Import data into Cloud Pak for Data to be used by Watson Machine Learning Accelerator

Add data files to your WML Accelerator cluster in Cloud Pak for Data.

About this task

To add files, create a temporary pod using the wmla_pod_working.yaml file.

Procedure

  1. Obtain the wmla_pod_working.yaml file from https://github.com/IBM/wmla-assets/blob/master/dli-learning-path/movie-recommendation-use-case/wmla_pod_working.yaml
  2. Switch to the WML Accelerator namespace.
  3. Create a temporary pod using the wmla_pod_working.yaml file.
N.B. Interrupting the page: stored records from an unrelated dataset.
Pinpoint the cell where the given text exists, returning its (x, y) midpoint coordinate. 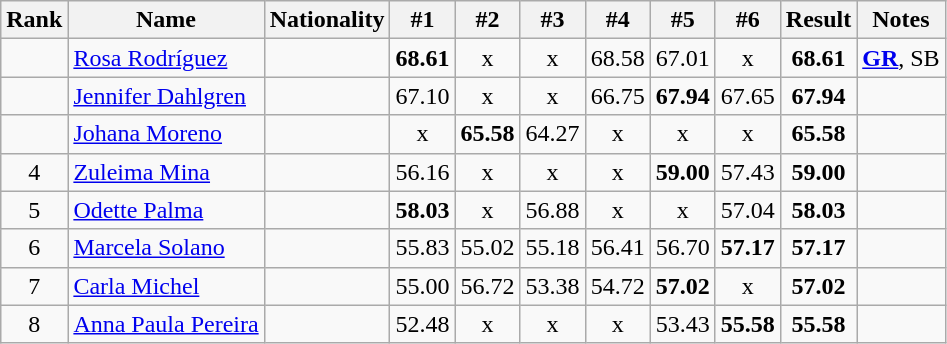
64.27 (552, 134)
66.75 (618, 96)
Nationality (327, 20)
57.43 (748, 172)
#4 (618, 20)
Notes (901, 20)
53.43 (682, 324)
56.70 (682, 248)
55.18 (552, 248)
5 (34, 210)
4 (34, 172)
Result (818, 20)
56.72 (488, 286)
53.38 (552, 286)
55.00 (422, 286)
#6 (748, 20)
8 (34, 324)
56.88 (552, 210)
6 (34, 248)
Odette Palma (166, 210)
Johana Moreno (166, 134)
52.48 (422, 324)
Marcela Solano (166, 248)
GR, SB (901, 58)
Anna Paula Pereira (166, 324)
56.16 (422, 172)
56.41 (618, 248)
54.72 (618, 286)
Rank (34, 20)
#1 (422, 20)
#5 (682, 20)
57.04 (748, 210)
7 (34, 286)
#3 (552, 20)
55.83 (422, 248)
67.10 (422, 96)
Zuleima Mina (166, 172)
Carla Michel (166, 286)
55.02 (488, 248)
Name (166, 20)
#2 (488, 20)
68.58 (618, 58)
Rosa Rodríguez (166, 58)
67.65 (748, 96)
67.01 (682, 58)
Jennifer Dahlgren (166, 96)
Output the (X, Y) coordinate of the center of the cell containing the given text.  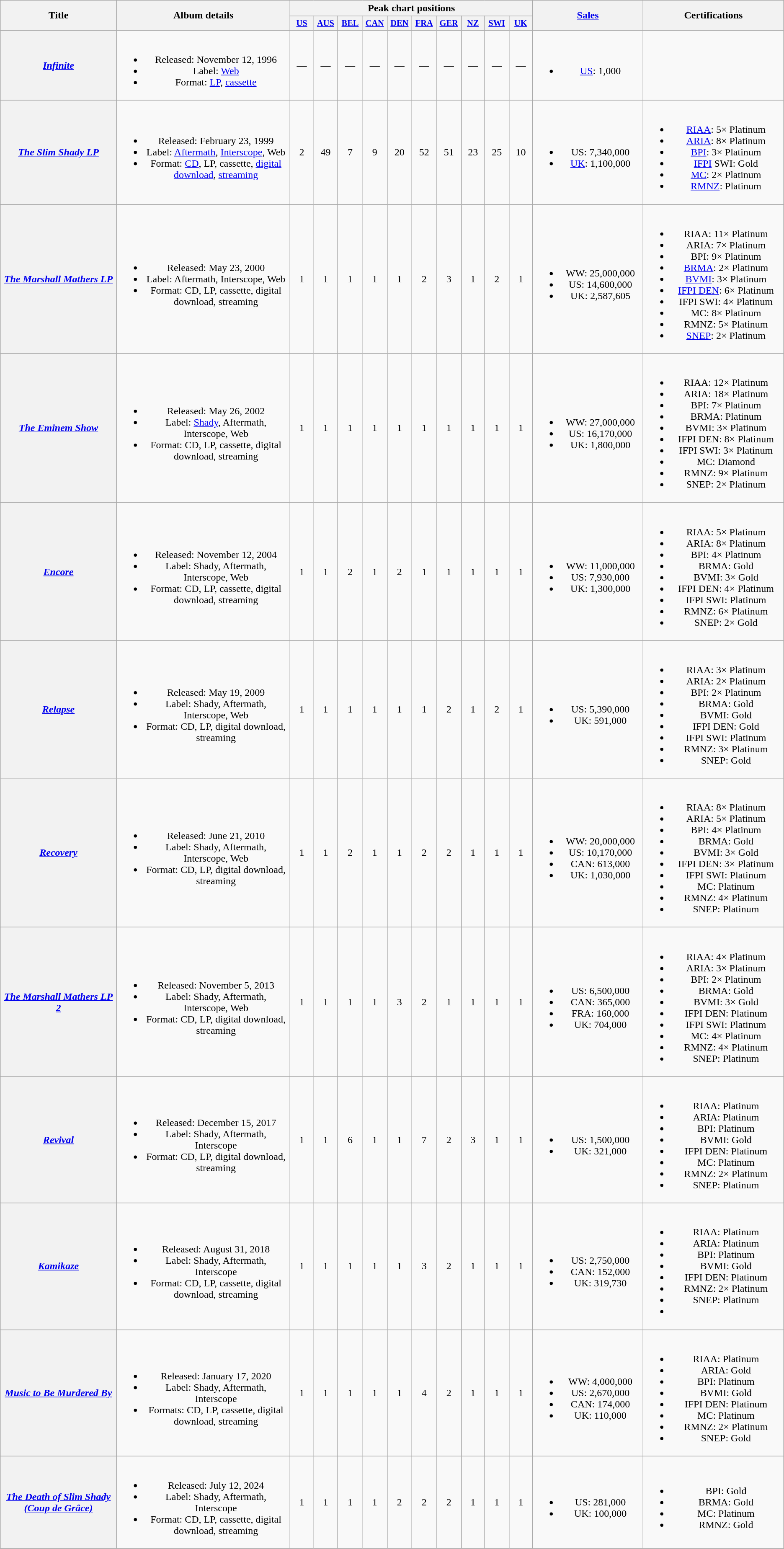
US: 7,340,000UK: 1,100,000 (588, 152)
23 (473, 152)
Released: February 23, 1999Label: Aftermath, Interscope, WebFormat: CD, LP, cassette, digital download, streaming (204, 152)
RIAA: 5× PlatinumARIA: 8× PlatinumBPI: 4× PlatinumBRMA: GoldBVMI: 3× GoldIFPI DEN: 4× PlatinumIFPI SWI: PlatinumRMNZ: 6× PlatinumSNEP: 2× Gold (714, 571)
Released: December 15, 2017Label: Shady, Aftermath, InterscopeFormat: CD, LP, digital download, streaming (204, 1140)
Peak chart positions (411, 8)
52 (424, 152)
Revival (59, 1140)
RIAA: 3× PlatinumARIA: 2× PlatinumBPI: 2× PlatinumBRMA: GoldBVMI: GoldIFPI DEN: GoldIFPI SWI: PlatinumRMNZ: 3× PlatinumSNEP: Gold (714, 709)
Relapse (59, 709)
US: 6,500,000CAN: 365,000FRA: 160,000UK: 704,000 (588, 1002)
RIAA: 5× PlatinumARIA: 8× PlatinumBPI: 3× PlatinumIFPI SWI: GoldMC: 2× PlatinumRMNZ: Platinum (714, 152)
The Slim Shady LP (59, 152)
4 (424, 1393)
Released: January 17, 2020Label: Shady, Aftermath, InterscopeFormats: CD, LP, cassette, digital download, streaming (204, 1393)
NZ (473, 23)
51 (449, 152)
Music to Be Murdered By (59, 1393)
Released: July 12, 2024Label: Shady, Aftermath, InterscopeFormat: CD, LP, cassette, digital download, streaming (204, 1502)
RIAA: PlatinumARIA: PlatinumBPI: PlatinumBVMI: GoldIFPI DEN: PlatinumMC: PlatinumRMNZ: 2× PlatinumSNEP: Platinum (714, 1140)
Released: August 31, 2018Label: Shady, Aftermath, InterscopeFormat: CD, LP, cassette, digital download, streaming (204, 1266)
Kamikaze (59, 1266)
BEL (350, 23)
Released: November 12, 1996Label: WebFormat: LP, cassette (204, 65)
Sales (588, 15)
20 (400, 152)
BPI: GoldBRMA: GoldMC: PlatinumRMNZ: Gold (714, 1502)
WW: 11,000,000US: 7,930,000UK: 1,300,000 (588, 571)
Certifications (714, 15)
10 (521, 152)
Encore (59, 571)
WW: 4,000,000US: 2,670,000CAN: 174,000UK: 110,000 (588, 1393)
SWI (497, 23)
6 (350, 1140)
DEN (400, 23)
WW: 27,000,000US: 16,170,000UK: 1,800,000 (588, 428)
Released: May 26, 2002Label: Shady, Aftermath, Interscope, WebFormat: CD, LP, cassette, digital download, streaming (204, 428)
UK (521, 23)
FRA (424, 23)
25 (497, 152)
US: 2,750,000CAN: 152,000UK: 319,730 (588, 1266)
Released: May 19, 2009Label: Shady, Aftermath, Interscope, WebFormat: CD, LP, digital download, streaming (204, 709)
RIAA: PlatinumARIA: PlatinumBPI: PlatinumBVMI: GoldIFPI DEN: PlatinumRMNZ: 2× PlatinumSNEP: Platinum (714, 1266)
AUS (325, 23)
Released: June 21, 2010Label: Shady, Aftermath, Interscope, WebFormat: CD, LP, digital download, streaming (204, 853)
The Eminem Show (59, 428)
9 (374, 152)
Released: November 12, 2004Label: Shady, Aftermath, Interscope, WebFormat: CD, LP, cassette, digital download, streaming (204, 571)
WW: 20,000,000US: 10,170,000CAN: 613,000UK: 1,030,000 (588, 853)
Recovery (59, 853)
US: 5,390,000UK: 591,000 (588, 709)
US: 281,000UK: 100,000 (588, 1502)
The Marshall Mathers LP (59, 279)
The Death of Slim Shady (Coup de Grâce) (59, 1502)
Released: November 5, 2013Label: Shady, Aftermath, Interscope, WebFormat: CD, LP, digital download, streaming (204, 1002)
49 (325, 152)
US: 1,500,000UK: 321,000 (588, 1140)
RIAA: PlatinumARIA: GoldBPI: PlatinumBVMI: GoldIFPI DEN: PlatinumMC: PlatinumRMNZ: 2× PlatinumSNEP: Gold (714, 1393)
WW: 25,000,000US: 14,600,000UK: 2,587,605 (588, 279)
Title (59, 15)
Album details (204, 15)
CAN (374, 23)
The Marshall Mathers LP 2 (59, 1002)
Infinite (59, 65)
US: 1,000 (588, 65)
Released: May 23, 2000Label: Aftermath, Interscope, WebFormat: CD, LP, cassette, digital download, streaming (204, 279)
GER (449, 23)
US (302, 23)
Using this file generates a pod named wmla-working-pod.
    oc create -f wmla_pod_working.yaml
  4. Verify that the wmla-working-pod pod is in Running state.
    oc get po |grep wmla-working-pod

  5. Log on to the pod.
    oc exec -it wmla-working-pod  bash
  6. Source and activate conda environment.
    bash-4.2# source /opt/anaconda3/bin/activate 
  7. Install wget and unzip.
    1. Install wget:
      conda install wget
    2. Install unzip:
      conda install unzip
  8. Go to dataset directory and download the dataset.
    (base) bash-4.2# cd /gpfs/mydatafs/
    
    
    (base) bash-4.2# wget https://github.com/IBM/wmla-assets/raw/master/dli-learning-path/datasets/pytorch-mnist-dataset.zip
    Will not apply HSTS. The HSTS database must be a regular and non-world-writable file.
    ERROR: could not open HSTS store at '/root/.wget-hsts'. HSTS will be disabled.
    --2021-03-30 20:42:25--  https://github.com/IBM/wmla-assets/raw/master/dli-learning-path/datasets/pytorch-mnist-dataset.zip
    Resolving github.com... 140.82.113.4
    Connecting to github.com|140.82.113.4|:443... connected.
    HTTP request sent, awaiting response... 302 Found
    Location: https://raw.githubusercontent.com/IBM/wmla-assets/master/dli-learning-path/datasets/pytorch-mnist-dataset.zip [following]
    --2021-03-30 20:42:25--  https://raw.githubusercontent.com/IBM/wmla-assets/master/dli-learning-path/datasets/pytorch-mnist-dataset.zip
    Resolving raw.githubusercontent.com... 185.199.108.133, 185.199.109.133, 185.199.110.133, ...
    Connecting to raw.githubusercontent.com|185.199.108.133|:443... connected.
    HTTP request sent, awaiting response... 200 OK
    Length: 23006288 (22M) [application/zip]
    Saving to: 'pytorch-mnist-dataset.zip'
    
    
    pytorch-mnist-dataset.zip       100%[=======================================================>]  21.94M  --.-KB/s    in 0.1s    
    
    
    2021-03-30 20:42:25 (217 MB/s) - 'pytorch-mnist-dataset.zip' saved [23006288/23006288]
  9. Unzip the dataset.
    (base) bash-4.2# unzip pytorch-mnist-dataset.zip 
    Archive:  pytorch-mnist-dataset.zip
    
    
    (base) bash-4.2# ls -tlr
    total 22572
    -rw-rw-rw-. 1 root       root       23006288 Mar 30 20:42 pytorch-mnist-dataset.zip
    drwxr-xr-x. 3 1000820000 1000820000     4096 Mar 30 20:43 pytorch-mnist

    From Experiment Builder enter "pytorch-mnist" in your data path.